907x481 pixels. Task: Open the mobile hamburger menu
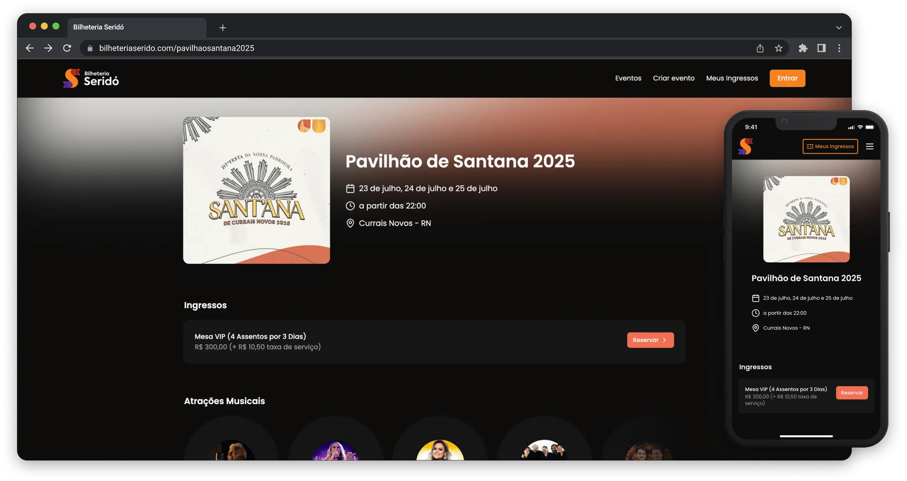pyautogui.click(x=870, y=146)
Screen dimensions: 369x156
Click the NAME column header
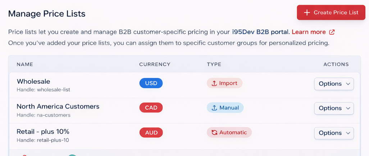point(25,64)
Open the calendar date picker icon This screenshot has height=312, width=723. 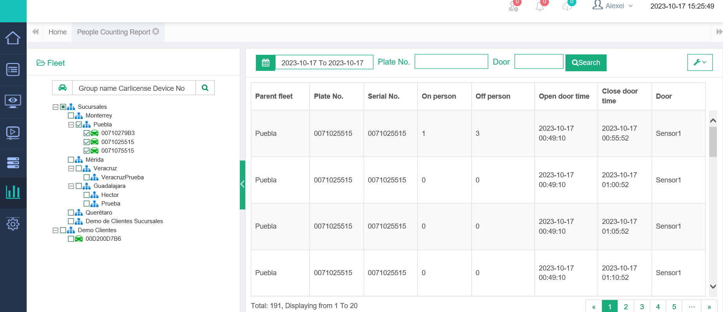[x=266, y=63]
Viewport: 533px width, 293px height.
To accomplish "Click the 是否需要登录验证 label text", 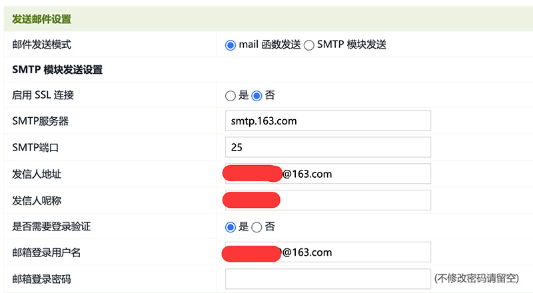I will tap(51, 227).
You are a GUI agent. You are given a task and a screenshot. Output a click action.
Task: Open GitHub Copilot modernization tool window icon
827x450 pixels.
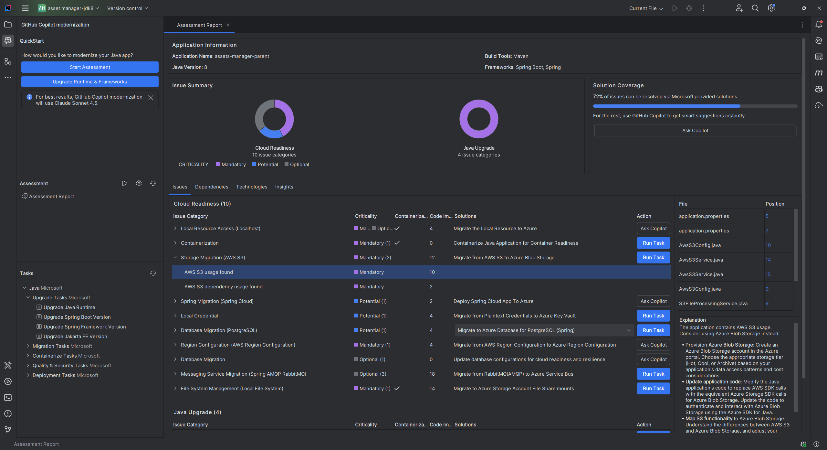tap(8, 41)
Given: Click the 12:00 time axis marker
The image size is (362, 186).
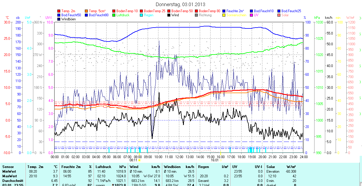Looking at the screenshot, I should [x=179, y=157].
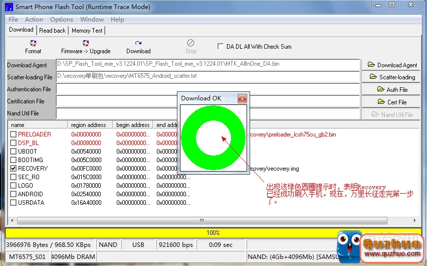Open the File menu
This screenshot has width=427, height=266.
point(14,20)
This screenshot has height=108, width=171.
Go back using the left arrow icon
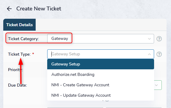click(x=9, y=9)
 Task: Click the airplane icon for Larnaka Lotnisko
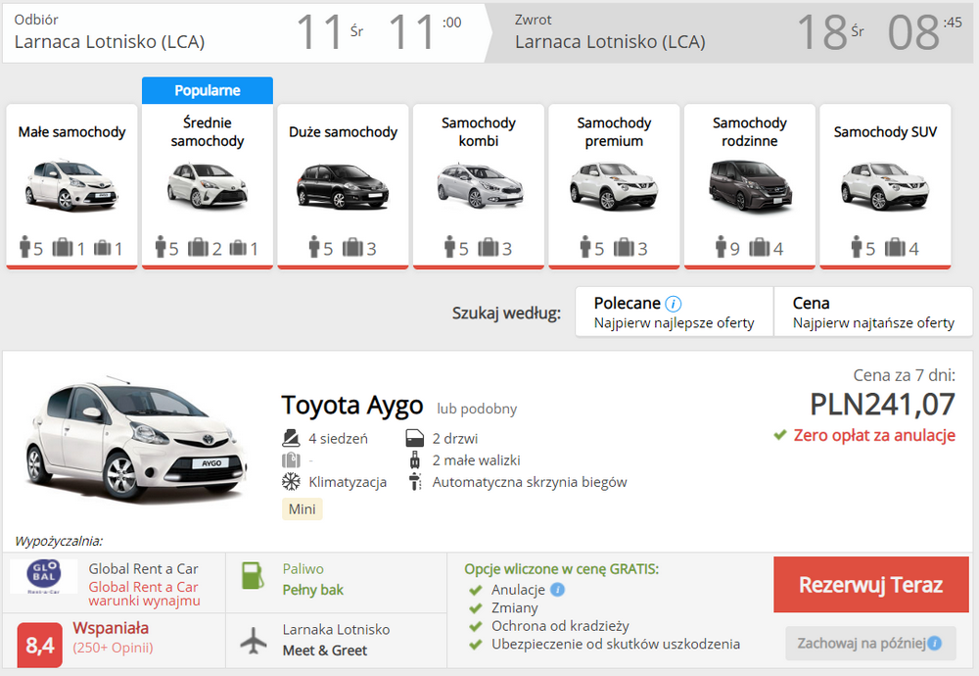[254, 641]
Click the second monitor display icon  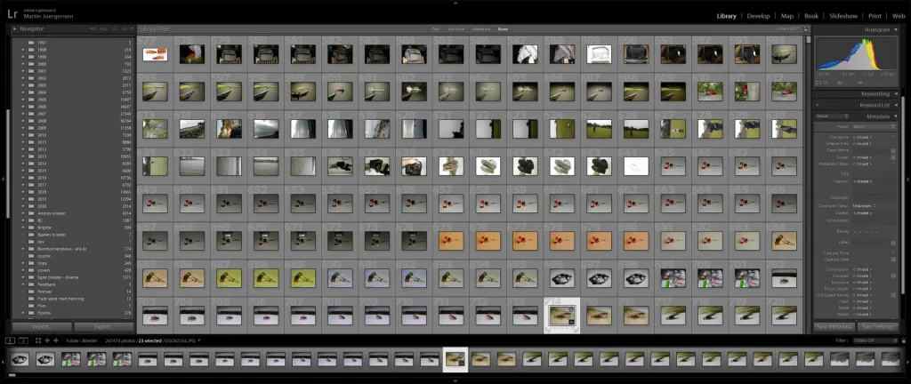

# Task requirements:
Extract every line of the entries above that contains the string "pixels". Matching is case-sensitive.

# Answer to this exercise:
907x481 pixels. Task: Open the mobile hamburger menu
827x450 pixels.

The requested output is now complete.